HIPAA Privacy Authorization Form
Authorization for Use or Disclosure of Protected Health Information
(Required by the Health Insurance Portability and Accountability Act, 45 C.F.R.
Parts 160 and 164)
The Health Insurance Portability and Accountability Act (HIPAA) establishes patient rights and
protections associated with the use of protected health information. HIPAA provides patient
protections related to the electronic transmission of data (“the transaction rules”), the keeping
and use of patient records (“privacy rules”), and storage and access to health care records (“the
security rules”). HIPAA applies to all health care providers, including mental health care
providers. Providers and health care agencies are required to provide patients a notification of
their privacy rights as it relates to their health care records.

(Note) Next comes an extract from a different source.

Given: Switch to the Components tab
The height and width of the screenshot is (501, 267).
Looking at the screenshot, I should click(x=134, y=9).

This Patient Notification of Privacy Rights informs you of your rights. Please carefully read this
Patient Notification. It is important that you know and understand the patient protections HIPAA
affords you as a patient.
In mental health care, confidentiality and privacy are central to the success of the therapeutic
relationship; therefore, I will do all we can do to protect the privacy of your mental health
records. If you have questions regarding matters discussed in this Patient Notification, please
do not hesitate to ask.
I. Preamble
Records are kept documenting your care as required by law, professional standards, and other
review procedures. HIPAA clearly defines what kind of information is to be included in your
“designated medical record” or “case record” as well as some material, known as
“Psychotherapy Notes” which is not accessible to insurance companies and other third-party
reviewers. HIPAA provides privacy protections about your personal health information, which is
called “protected health information (PHI)” which could personally identify you. PHI consists of
three (3) components: treatment, payment, and health care operations.

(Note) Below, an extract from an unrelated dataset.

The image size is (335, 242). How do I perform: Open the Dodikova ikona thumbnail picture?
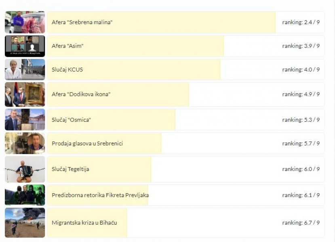(x=25, y=94)
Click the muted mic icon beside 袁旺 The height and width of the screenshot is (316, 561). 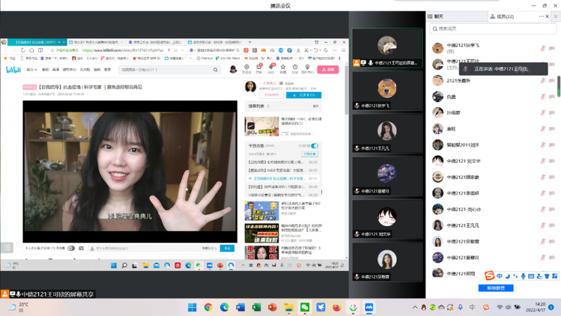point(542,129)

Treatment refers to activities/sessions I provide, coordinate or manage your mental health care
service or other services related to your health care. Examples include a counseling session or
communication with your primary care physician about your medication or overall medical
condition.
Payment is when Elyse Etapa, LLC obtains reimbursement for your mental health care or other
services related to your health care.
Health care operations are activities related to my performance such as quality assurance. The
use of your protected health information refers to activities my agency conducts for scheduling
appointments, keeping records, and other tasks related to your care. Disclosures refer to
activities you authorize such as the sending of your protected health information to other parties
(i.e., your insurance company).
II. Uses and Disclosures of Protected Health Information Requiring Authorization
If you request Thrive Counseling Service to send any of your protected health information of any
sort to anyone outside my office, you must first sign a specific authorization to release
information to this outside party. A copy of that authorization form is available on the website
and upon request. In recognition of the importance of the confidentiality of conversations
between therapist and patients in treatment settings, HIPAA permits keeping “psychotherapy
notes” separate from the overall “designated medical record”. “Psychotherapy notes” are the
therapist’s notes “recorded in any medium by a mental health provider documenting and
analyzing the contents of a conversation during a private, group, or joint family counseling
session and that are separated from the rest of the individual’s medical record.” “Psychotherapy
notes” are private and contain information about you and your treatment.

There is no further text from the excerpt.